The example request argument ‘page’ corresponds to the requested page. In the example request this would correspond to the third page of paginated SPARQL query, according to the ‘pageSize’. There is no maximum ‘page’ limit, as a SPARQL query could return an arbitrary number of results. When no results can be retrieved for the requested page an empty page will be returned.

The argument ‘pageSize’ corresponds to how many results each page would contain. The ‘pageSize’ has a default of 100 returned results and a maximum ‘pageSize’ limit of 10.000 returned results. The request will return an error when the ‘pageSize’ is set higher than 10.000.

The RESTful API for the saved SPARQL queries follows the specification in full accordance with the W3C and WHATWG standards.

The request will return an response body containing the resultset and a response header. The response header contains a link header with the relative "next" request, the relative "prev" request, and the relative "first" request. By following the "next" link header request you can chain the pagination and retrieve all results.

link:
    <https://api.triplydb.com/queries/academy/pokemon-color/run?page=4&pageSize=100>; rel="next",
    <https://api.triplydb.com/queries/academy/pokemon-color/run?page=2&pageSize=100>; rel="prev",
    <https://api.triplydb.com/queries/academy/pokemon-color/run?page=1&pageSize=100>; rel="first"

Pagination with TriplyDB.js

TriplyDB.js is the official programming library for interacting with TriplyDB. TriplyDB.js allows the user to connect to a TriplyDB instance via the TypeScript language. TriplyDB.js has the advantage that it can handle pagination internally so it can reliably retrieve a large number of results.

To get the output for a construct or select query, follow these steps:

  1. Import the triplydb library and set your parameters, regarding the TriplyDB instance and the account in which you have saved the query as well as the name of the query. Do not forget that we perform TriplyDB.js requests within an async context.

    import Client from '@triply/triplydb'
    async function run() {
      // Your code goes here.
      const client = Client.get({token: process.env.TRIPLYDB_TOKEN})
      const account = await client.getAccount('account-name')
      const query = await account.getQuery('name-of-some-query')
    }
    run()
  2. Get the results of a query by setting a results variable. More specifically, for construct queries you use the statements() call:

    const query = await account.getQuery('name-of-some-query')
    const results = query.results().statements()
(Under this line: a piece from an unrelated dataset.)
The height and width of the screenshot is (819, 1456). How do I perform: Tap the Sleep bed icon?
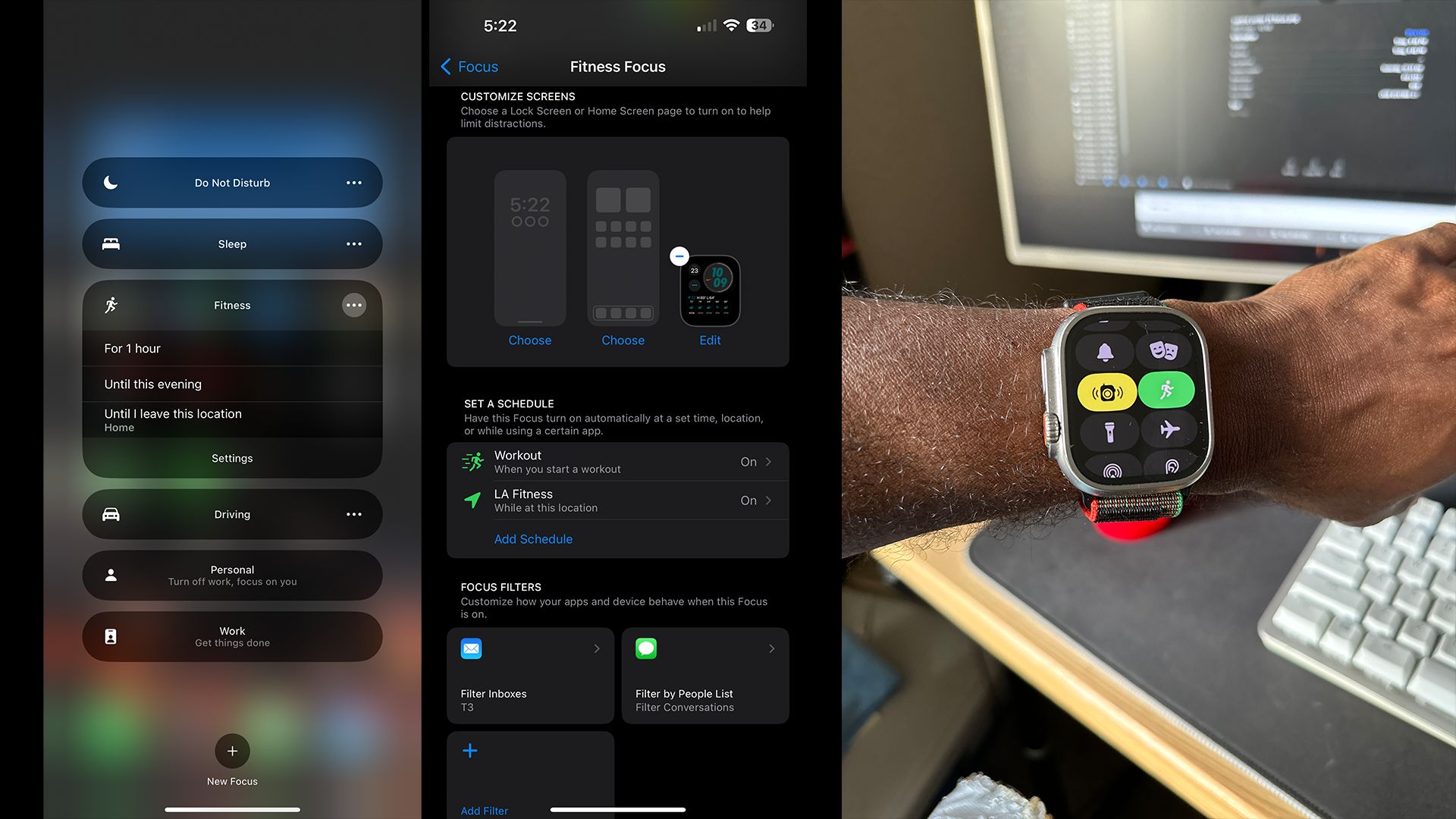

    For select queries you use the bindings() call:

    const query = await account.getQuery('name-of-some-query')
    const results = query.results().bindings()

    Additionally, saved queries can have 'API variables' that allow you to specify variables that are used in the query. Thus, if you have query parameters, pass their values as the first argument to results as follows:

    // For SPARQL construct queries.
    const results = query.results({
      someVariable: 'value of someVariable',
      anotherVariable: 'value of anotherVariable'
    }).statements()
    // For SPARQL select queries.
    const results = query.results({
      someVariable: 'value of someVariable',
      anotherVariable: 'value of anotherVariable'
    }).bindings()
  3. To iterate the results of your SPARQL query you have three options:

    a. Iterate through the results per row in a for-loop:

    // Iterating over the results.
    for await (const row of results) {
      // execute something
    }

    Note: For select queries the for-loop iterates over the rows of the resultset. For construct queries the for-loop iterates over the statements in the resultset.
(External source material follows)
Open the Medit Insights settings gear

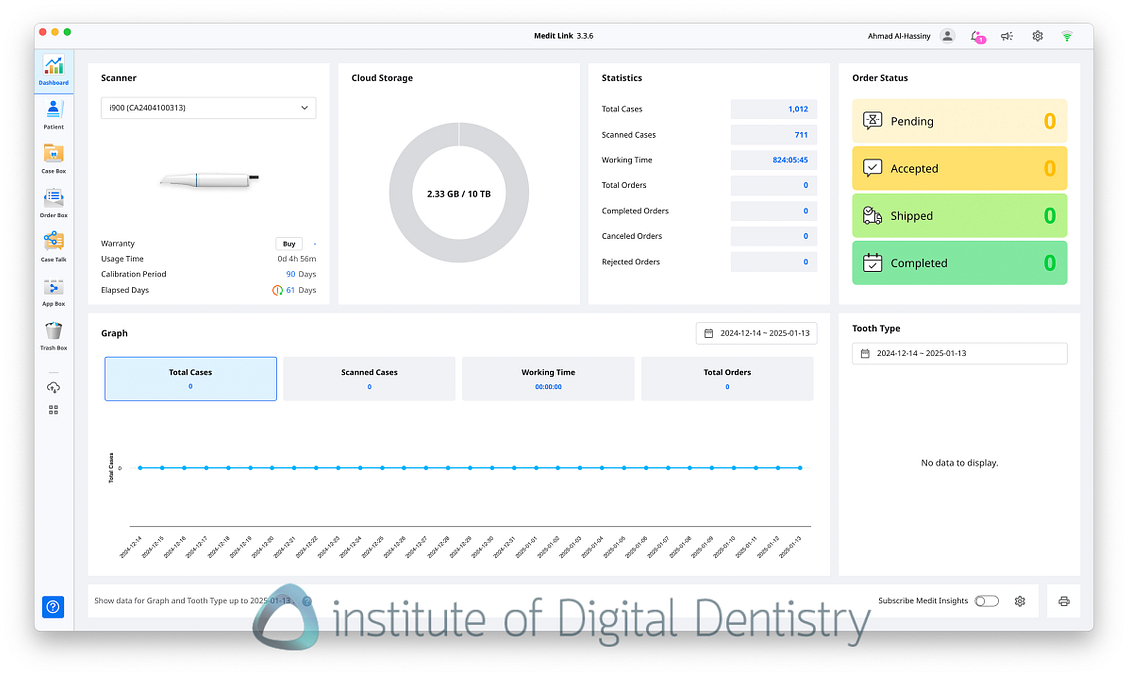pos(1020,601)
    b. Save the results to a file. This is only supported for SPARQL construct queries:

    // Saving the results of a SPARQL construct query to a file.
    await results.toFile('my-file.nt')

    c. Load all results into memory in the form of an Array. Note that this is almost never used. If you want to process results, then use the 3a option; if you want to persist results, then option 3b suits better.

    // Loading results for a SPARQL construct or SPARQL select query into memory.
    const array = await results.toArray()